Olivera no pensaba casarse con ella. La afirmación la dejó fría. Realmente se había atrevido a soñar con un casamiento entre ella y Martín mientras que él no estaba dispuesto a hacerlo. Sintió deseos de llorar, de salir corriendo y no detenerse nunca. Pero debía enfrentar aquello como enfrentaba todas las cosas.
Un suspiro y seguir viviendo a su modo.
Tal como lo había hecho durante tanto tiempo.
—¿Te casarás con Francisca y el señor Montoya?
—Probablemente —respondió Martín.
Jimena se alejó de él lentamente.
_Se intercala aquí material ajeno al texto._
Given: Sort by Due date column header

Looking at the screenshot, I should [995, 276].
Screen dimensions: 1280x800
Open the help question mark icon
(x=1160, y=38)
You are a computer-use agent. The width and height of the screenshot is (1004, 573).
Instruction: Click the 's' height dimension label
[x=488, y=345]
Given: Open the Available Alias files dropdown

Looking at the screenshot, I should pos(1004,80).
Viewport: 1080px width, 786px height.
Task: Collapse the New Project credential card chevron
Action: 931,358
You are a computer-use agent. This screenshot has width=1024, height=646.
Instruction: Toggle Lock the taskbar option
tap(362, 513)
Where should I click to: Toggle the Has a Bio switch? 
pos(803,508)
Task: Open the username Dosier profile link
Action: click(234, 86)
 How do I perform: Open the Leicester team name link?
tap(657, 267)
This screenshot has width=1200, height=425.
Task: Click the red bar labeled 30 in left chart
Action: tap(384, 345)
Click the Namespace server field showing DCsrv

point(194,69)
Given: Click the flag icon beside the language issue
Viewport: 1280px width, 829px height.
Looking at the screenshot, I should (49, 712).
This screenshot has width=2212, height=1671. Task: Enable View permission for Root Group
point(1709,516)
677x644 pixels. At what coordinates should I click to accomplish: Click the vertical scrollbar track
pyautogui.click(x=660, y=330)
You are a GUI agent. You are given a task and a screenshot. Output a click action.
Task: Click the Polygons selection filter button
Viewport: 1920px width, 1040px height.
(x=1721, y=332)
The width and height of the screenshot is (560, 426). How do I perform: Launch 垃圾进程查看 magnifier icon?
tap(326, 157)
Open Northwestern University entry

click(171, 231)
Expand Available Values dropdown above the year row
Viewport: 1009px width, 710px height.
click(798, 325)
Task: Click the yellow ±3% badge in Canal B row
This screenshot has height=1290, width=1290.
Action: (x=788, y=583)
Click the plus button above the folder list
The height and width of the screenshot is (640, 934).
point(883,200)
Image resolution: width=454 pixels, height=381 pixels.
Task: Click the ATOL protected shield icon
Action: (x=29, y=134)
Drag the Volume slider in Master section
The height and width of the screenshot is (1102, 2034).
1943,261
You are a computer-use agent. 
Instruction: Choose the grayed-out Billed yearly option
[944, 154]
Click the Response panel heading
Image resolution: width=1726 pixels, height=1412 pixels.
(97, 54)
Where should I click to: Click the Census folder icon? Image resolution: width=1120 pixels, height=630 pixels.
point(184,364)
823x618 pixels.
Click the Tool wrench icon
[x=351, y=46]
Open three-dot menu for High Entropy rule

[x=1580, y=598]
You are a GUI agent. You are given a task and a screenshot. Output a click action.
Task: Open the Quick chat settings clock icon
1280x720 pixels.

Antes de salir de la habitación le repitió:
—Luego vendrá Enrique con los documentos. No voy a arruinar un buen negocio solo porque eres un idiota.
Martín se quedó solo en la habitación con la vista fija en un punto en el vacío, hastiado de la vida que llevaba pero de la que no se animaba a salir. Porque era más cómoda aquella vida que una futura, llena de rumores y miradas torcidas. Se despreció a sí mismo y golpeó el escritorio que estaba cerca de él.
Tenía la salida del laberinto frente a sus ojos y no se atrevía a atravesarla.